This is not so much a "How to" as it is a "How do I" photograph the eggs as I'm still not 100% happy with the results I'm getting with my current setup but I don't know what else I can do to improve them any further. If you have any tips or ideas, please leave me a note using the 'Feedback' page. The photos from egg #462 onwards are about as good as I can get them - except the reflection from the 2 halogen lamps - if I could get rid of that I'd be a very happy camper!

This is the setup I have used for the eggs from #462 onwards. The stand was ratted from an old transparency projector and the tent-frame is just some aluminium angle glued together. The tent was made to completely surround the frame but I found that all that whiteness reflecting off the eggs was part of my problem - now I'm only using it to diffuse the 2 x 150W halogen lamps a little.

The background is black velvet and black cardboard was used to make the 'ring' - all this was to avoid the white reflections or 'flare' on the margins of the egg that have plagued me for so long.
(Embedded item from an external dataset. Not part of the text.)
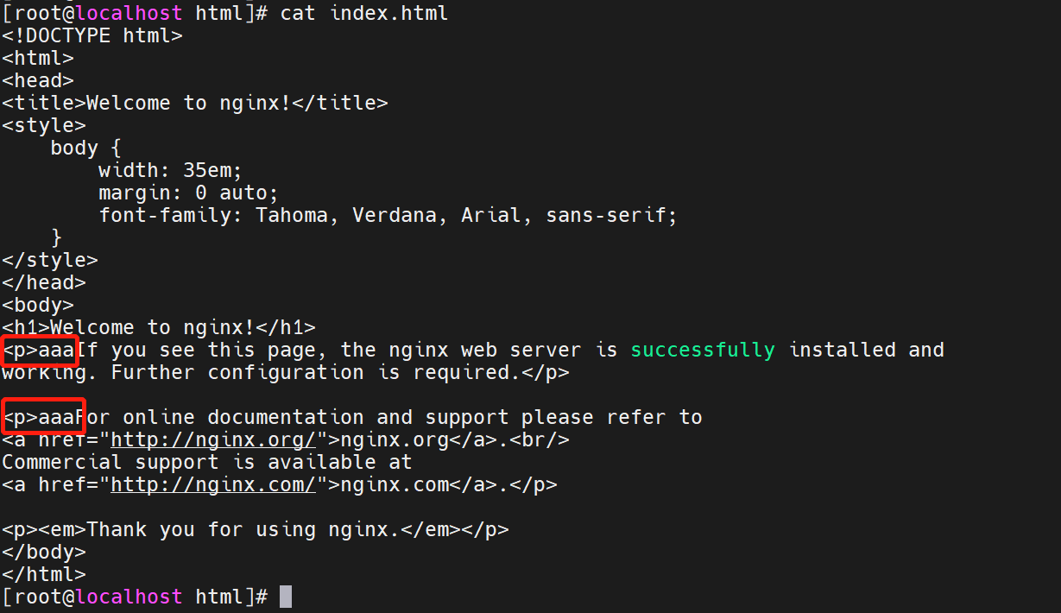The width and height of the screenshot is (1061, 613).
Task: Click the nginx.org anchor text after the URL
Action: pyautogui.click(x=395, y=440)
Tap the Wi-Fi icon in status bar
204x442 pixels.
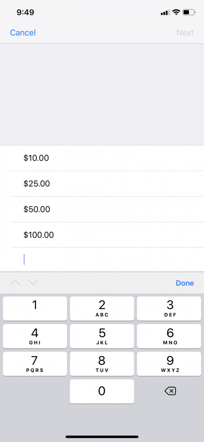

With the black background I could finally get a crisp edge on the egg but needed a narrow white border to make later editing possible, hence the white egg shaped disk behind the egg, close enough that it does not reflect off the egg.

The white balance is established by taking a shot of white paper where the egg sits, the focus set to about 1/4 of the depth of the egg (eg: halfway between the nearest point and the edge) and the aperture is set to 32 for maximum depth of field. Then I just keep swapping eggs and taking shots using the remote so I don't even touch the camera. The glossiest eggs get a squirt of anti-reflective liquid that wipes straight off after the shot.

The colour reproduction from my new camera is spot-on so once the shots are taken, all I have to do these days is remove the background, crop and resize.

I use a program called 'Instantmask Pro' to very easily remove the background - you just scribble a line on the egg with the green pen, scribble a line on the background with the red pen and hit the preview button - magically simple!

I then use Zoner Photo studio to crop a 4:5 ratio section out with the egg and resize it to 200 x 250 pixels - all done!

This process beats the hell out of how I used to get these pics but I would still love to get rid of those reflections from the lights so any suggestions would be appreciated.